In [1]:
import aiohttp
import lzma
import io

from datetime import datetime
from os.path import expanduser
from pathlib import Path
from typing import NamedTuple

import pandas as pd
import netaddr

from rpki_analysis.delegated_stats import read_delegated_extended_stats, StatsCombinedAllocations, RirLookup
from rpki_analysis.routinator import read_jsonext

In [2]:
df = await read_jsonext("https://rpki-validator.ripe.net/jsonext")

In [3]:
async with aiohttp.ClientSession() as session:
    async with session.get('https://ftp.ripe.net/pub/stats/ripencc/nro-stats/latest/nro-delegated-stats') as resp:
        df_delext_stats = read_delegated_extended_stats(io.StringIO(await resp.text()))

        rir_lookup = RirLookup(df_delext_stats)
        lookup = StatsCombinedAllocations(df_delext_stats[df_delext_stats.status == 'assigned'])

ClientPayloadError: Response payload is not completed

In [None]:
for prefix in set(df[df.containing_rir.isnull()].prefix):
    display(rir_lookup[prefix], prefix)

In [None]:
df_mismatch[df_mismatch.containing_rir == None]

In [None]:
df_delext_stats.status.unique()

In [None]:
misses = list()

class PrefixDetails(NamedTuple):
    rir: str
    opaque_id: str
    covering_rir: str

def maybe_lookup(row: pd.DataFrame) -> PrefixDetails:
    containing_rir = rir_lookup.get(row.prefix)
    try:
        entry = lookup[row.prefix]
        return PrefixDetails(entry.rir, entry.opaque_id, containing_rir)
    except KeyError:
        misses.append(row)
        children = list(lookup.children(row.prefix))
        if children:
            child_resources = netaddr.IPSet([c.resource for c in children])
            child_opaque_ids = set(map(lambda r: r.opaque_id, children))
            child_rirs = set(map(lambda r: r.rir, children))
            
            if child_resources.issuperset(netaddr.IPSet([row.prefix])):
                return PrefixDetails(f"{'-'.join(child_rirs)}-multi-opaque-id", "_".join(child_opaque_ids), containing_rir)
                
            return PrefixDetails(f"unknown-more-specific-allocs-{"-".join(child_rirs)}", "_".join(child_opaque_ids), containing_rir)
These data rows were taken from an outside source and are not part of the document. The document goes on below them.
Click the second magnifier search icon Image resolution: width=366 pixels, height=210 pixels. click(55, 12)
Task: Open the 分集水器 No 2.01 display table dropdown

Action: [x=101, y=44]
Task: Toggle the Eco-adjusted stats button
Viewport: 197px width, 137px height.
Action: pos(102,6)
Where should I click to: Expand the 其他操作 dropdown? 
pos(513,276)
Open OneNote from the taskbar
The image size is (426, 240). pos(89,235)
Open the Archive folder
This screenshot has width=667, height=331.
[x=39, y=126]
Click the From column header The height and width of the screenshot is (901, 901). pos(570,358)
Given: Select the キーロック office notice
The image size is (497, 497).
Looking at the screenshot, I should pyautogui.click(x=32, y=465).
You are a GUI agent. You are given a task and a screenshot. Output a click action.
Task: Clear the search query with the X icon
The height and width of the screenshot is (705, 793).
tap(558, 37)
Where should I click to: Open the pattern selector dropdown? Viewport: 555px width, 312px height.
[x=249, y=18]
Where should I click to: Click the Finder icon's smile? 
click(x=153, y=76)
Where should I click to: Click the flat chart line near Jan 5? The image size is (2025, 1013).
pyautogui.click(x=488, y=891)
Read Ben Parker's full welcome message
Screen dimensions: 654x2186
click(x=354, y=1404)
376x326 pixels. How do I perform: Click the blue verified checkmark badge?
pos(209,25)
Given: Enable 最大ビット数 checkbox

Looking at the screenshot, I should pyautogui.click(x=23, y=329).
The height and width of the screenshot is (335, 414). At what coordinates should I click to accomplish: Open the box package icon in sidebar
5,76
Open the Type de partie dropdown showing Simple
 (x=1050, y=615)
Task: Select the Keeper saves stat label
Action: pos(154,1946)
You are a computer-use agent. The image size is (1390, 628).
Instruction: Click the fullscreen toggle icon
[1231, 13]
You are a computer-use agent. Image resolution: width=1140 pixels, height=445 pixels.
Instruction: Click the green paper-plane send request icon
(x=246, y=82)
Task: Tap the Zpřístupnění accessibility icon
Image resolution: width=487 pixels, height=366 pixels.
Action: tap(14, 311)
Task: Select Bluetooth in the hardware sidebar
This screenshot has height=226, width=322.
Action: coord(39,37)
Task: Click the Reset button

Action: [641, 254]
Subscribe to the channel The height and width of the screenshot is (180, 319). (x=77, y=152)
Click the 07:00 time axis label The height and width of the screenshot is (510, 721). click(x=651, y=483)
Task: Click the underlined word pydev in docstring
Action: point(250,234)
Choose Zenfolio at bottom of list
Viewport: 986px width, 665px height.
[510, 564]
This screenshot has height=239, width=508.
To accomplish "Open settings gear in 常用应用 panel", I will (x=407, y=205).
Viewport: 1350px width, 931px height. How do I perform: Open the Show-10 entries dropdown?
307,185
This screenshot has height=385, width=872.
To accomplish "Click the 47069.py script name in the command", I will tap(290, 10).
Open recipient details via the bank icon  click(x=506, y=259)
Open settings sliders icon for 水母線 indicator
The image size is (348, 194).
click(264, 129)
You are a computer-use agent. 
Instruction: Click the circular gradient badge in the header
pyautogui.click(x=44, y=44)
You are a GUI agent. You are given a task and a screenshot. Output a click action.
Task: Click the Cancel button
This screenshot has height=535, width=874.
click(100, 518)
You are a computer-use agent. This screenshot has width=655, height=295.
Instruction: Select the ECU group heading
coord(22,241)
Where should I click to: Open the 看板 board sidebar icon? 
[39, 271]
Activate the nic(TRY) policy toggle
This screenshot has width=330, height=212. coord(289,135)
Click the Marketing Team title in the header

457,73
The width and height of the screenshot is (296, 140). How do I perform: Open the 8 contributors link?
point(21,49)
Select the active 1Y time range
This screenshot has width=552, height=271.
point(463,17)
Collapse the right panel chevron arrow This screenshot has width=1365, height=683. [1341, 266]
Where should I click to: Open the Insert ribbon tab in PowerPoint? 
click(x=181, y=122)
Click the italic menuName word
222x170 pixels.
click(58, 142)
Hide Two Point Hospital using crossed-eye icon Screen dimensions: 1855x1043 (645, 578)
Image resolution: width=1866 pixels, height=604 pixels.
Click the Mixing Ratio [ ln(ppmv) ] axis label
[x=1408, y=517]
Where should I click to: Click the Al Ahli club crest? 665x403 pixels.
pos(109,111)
df[['rir', 'opaque_id', 'containing_rir']] = df.apply(maybe_lookup, axis=1, result_type='expand')
df['publication_point'] = df.uri.apply(lambda uri: "/".join(uri.split("/")[:-1]))
df_unmatched = pd.DataFrame.from_records(misses)

In [None]:
display(df_unmatched.prefix.unique())
display(df.keys())

# Check the tal against the RIR according to delegated extended statistics.

The code below detects some mis-alignment. Many of these will becaused by registration artifacts (two continous registrations controlled by one entity, that are under two IDs in the delegated stats.

In [None]:
#rir_lookup['43.236.0.0/16']
rir_lookup.get('91.207.19.0/24')

In [None]:
home = Path(expanduser("~"))
now = datetime.now()

df_mismatch = df.loc[df.tal.str.replace("ripe", "ripencc") != df.rir, ['uri', 'tal', 'asn', 'prefix', 'max_length', 'rir', 'opaque_id', 'containing_rir']]
df_mismatch.to_excel(home / f"Desktop/{now.strftime('%Y%m%d')}-results-results.xlsx")
display(df_mismatch)

In [None]:
df[df.containing_rir.isnull()]

# Duplicate VRPs

Look at what VRPs are duplicated the most often and how this happens

In [None]:
top_10 = df.groupby(["prefix", "asn", "rir", "max_length"]).count().nlargest(10, ['not_before'])
top_10

# Maximum number of prefixes per ROA
Recall that a ROA has a single AS by definition: The grouping by AS is only to clarify what AS-es have this number

In [None]:
df.groupby(["uri", "asn"]).count().nlargest(10, 'index')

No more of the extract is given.